No matter how advanced today's Large Language Models (LLMs) are, there are many limitations due to which LLMs are not ideal to solve all kind of problems. Let's review some of the problem categories with examples which LLMs cannot solve:
1. Problems Requiring Reasoning & Inference: LLMs depend on matching the pattern and lack the deep understanding like human brain. So, in many problems where in-depth understanding and logical reasoning are required, LLMs fail to solve the problem.
Example: Apple did one study, where it demonstrated failure of LLMs in standard mathematical problem where in by changing names and numbers led to drop in performance up to 9.2% and when irrelevant details were included, there was drastic drop to 65.7%.
2. Problems Requiring Maintaining Context in Long Conversations: Many a times, we need to give a long context to LLMs for getting a response considering all the constrains and entire context. But they most of the time loose the context in a long and extended conversations.
Example: In ChatGPT (If you are extensively using it, then you know!) when we give long context, many a times it forgets earlier context then we again need to reiterate to consider that and reshare the response.
3. Problems With Ambiguity and Incomplete Information: If there is incomplete or ambiguous inputs are given then LLMs may generate incorrect or nonsensical responses.

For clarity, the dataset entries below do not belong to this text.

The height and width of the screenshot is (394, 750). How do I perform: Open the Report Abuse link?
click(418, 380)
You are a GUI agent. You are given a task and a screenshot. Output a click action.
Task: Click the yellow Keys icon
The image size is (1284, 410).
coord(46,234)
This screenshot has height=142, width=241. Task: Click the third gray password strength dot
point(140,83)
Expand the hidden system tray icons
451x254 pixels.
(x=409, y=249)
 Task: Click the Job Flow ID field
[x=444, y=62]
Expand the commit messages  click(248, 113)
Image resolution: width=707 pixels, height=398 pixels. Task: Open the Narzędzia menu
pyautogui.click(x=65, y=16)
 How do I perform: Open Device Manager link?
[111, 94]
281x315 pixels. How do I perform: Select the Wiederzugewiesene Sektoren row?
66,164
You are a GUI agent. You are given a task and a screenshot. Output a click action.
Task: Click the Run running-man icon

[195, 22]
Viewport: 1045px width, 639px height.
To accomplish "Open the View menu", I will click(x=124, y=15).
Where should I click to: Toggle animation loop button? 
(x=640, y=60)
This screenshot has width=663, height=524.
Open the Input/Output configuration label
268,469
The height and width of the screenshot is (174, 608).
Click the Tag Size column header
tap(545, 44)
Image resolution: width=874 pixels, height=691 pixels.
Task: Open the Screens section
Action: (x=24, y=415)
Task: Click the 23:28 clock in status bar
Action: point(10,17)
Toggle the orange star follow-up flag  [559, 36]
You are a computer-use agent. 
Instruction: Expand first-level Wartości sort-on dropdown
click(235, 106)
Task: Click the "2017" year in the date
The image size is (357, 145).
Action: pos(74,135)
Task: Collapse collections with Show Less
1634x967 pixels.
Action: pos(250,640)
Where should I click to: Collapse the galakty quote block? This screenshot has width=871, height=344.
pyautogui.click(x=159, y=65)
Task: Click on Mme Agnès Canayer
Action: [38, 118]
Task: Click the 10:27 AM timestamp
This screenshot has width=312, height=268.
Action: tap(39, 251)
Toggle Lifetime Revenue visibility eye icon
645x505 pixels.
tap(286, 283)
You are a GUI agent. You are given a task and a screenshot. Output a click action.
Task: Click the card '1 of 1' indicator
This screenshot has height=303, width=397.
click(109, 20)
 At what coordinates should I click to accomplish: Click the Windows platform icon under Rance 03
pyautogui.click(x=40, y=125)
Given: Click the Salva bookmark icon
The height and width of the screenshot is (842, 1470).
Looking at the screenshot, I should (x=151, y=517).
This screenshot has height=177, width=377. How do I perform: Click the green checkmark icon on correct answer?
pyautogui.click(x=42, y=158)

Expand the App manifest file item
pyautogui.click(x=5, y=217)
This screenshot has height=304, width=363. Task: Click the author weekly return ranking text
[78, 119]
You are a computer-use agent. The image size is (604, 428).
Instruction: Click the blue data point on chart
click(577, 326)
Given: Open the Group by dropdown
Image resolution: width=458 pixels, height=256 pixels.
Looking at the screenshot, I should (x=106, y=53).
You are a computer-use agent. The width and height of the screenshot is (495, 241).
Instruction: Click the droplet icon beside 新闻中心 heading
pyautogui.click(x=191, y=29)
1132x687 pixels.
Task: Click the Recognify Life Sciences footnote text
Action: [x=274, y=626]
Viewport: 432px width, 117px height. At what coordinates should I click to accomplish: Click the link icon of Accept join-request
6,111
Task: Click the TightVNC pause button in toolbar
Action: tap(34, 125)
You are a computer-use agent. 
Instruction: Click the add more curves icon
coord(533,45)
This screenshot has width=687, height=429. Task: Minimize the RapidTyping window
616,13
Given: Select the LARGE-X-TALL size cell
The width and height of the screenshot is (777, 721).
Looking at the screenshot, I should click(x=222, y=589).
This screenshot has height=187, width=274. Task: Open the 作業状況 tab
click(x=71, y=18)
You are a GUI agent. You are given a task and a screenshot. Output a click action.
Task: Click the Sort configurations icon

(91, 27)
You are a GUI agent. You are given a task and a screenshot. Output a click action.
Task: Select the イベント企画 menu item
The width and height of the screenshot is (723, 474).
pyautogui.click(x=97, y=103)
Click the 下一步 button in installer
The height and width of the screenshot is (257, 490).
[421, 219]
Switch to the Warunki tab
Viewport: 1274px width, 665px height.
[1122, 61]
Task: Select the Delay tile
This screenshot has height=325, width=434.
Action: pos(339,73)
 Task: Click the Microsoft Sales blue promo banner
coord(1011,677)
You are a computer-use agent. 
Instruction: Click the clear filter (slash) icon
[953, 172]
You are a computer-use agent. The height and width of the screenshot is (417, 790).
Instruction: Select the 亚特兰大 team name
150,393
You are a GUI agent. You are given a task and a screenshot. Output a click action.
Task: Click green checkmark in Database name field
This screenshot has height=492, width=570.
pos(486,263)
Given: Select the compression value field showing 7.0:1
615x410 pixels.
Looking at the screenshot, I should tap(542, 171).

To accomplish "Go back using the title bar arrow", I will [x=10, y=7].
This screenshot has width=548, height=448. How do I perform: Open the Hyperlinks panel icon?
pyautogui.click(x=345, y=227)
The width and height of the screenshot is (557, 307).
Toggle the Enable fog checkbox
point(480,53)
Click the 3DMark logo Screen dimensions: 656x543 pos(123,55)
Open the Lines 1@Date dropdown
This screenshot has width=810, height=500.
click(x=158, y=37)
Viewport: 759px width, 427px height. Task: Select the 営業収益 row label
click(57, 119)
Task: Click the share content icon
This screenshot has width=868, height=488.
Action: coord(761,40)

Example: If you are typing open ended question like "What to do if my car is not starting?", the LLM response might suggest checking the battery, but it may also suggest unrelated actions like checking the oil due to no situational understanding. Here, Situational Understanding becomes important as it eliminates many probable root causes in the problem.
4. Problems Requiring UpToDate Knowledge: LLMs are generally good at solving problems using historical data & context till which model is trained, but there is no real time updating capabilities. This means LLMs might give some outdated information.
Example: LLM trained before 2024 will not be aware of latest events, leading to inaccurate responses.
5. Biased or False Information: LLMs has large backend data upon which it is developed. If biased data is used in the backend, then LLMs will generate biased or false information which is dangerous.
Example: This is recently in news that the countries developing LLMs feed the back-end data as per country's stand on controversial topics (e.g. Land, Wars etc.). Two countries may have different LLMs giving different response to same question as who won the historical war between A & B?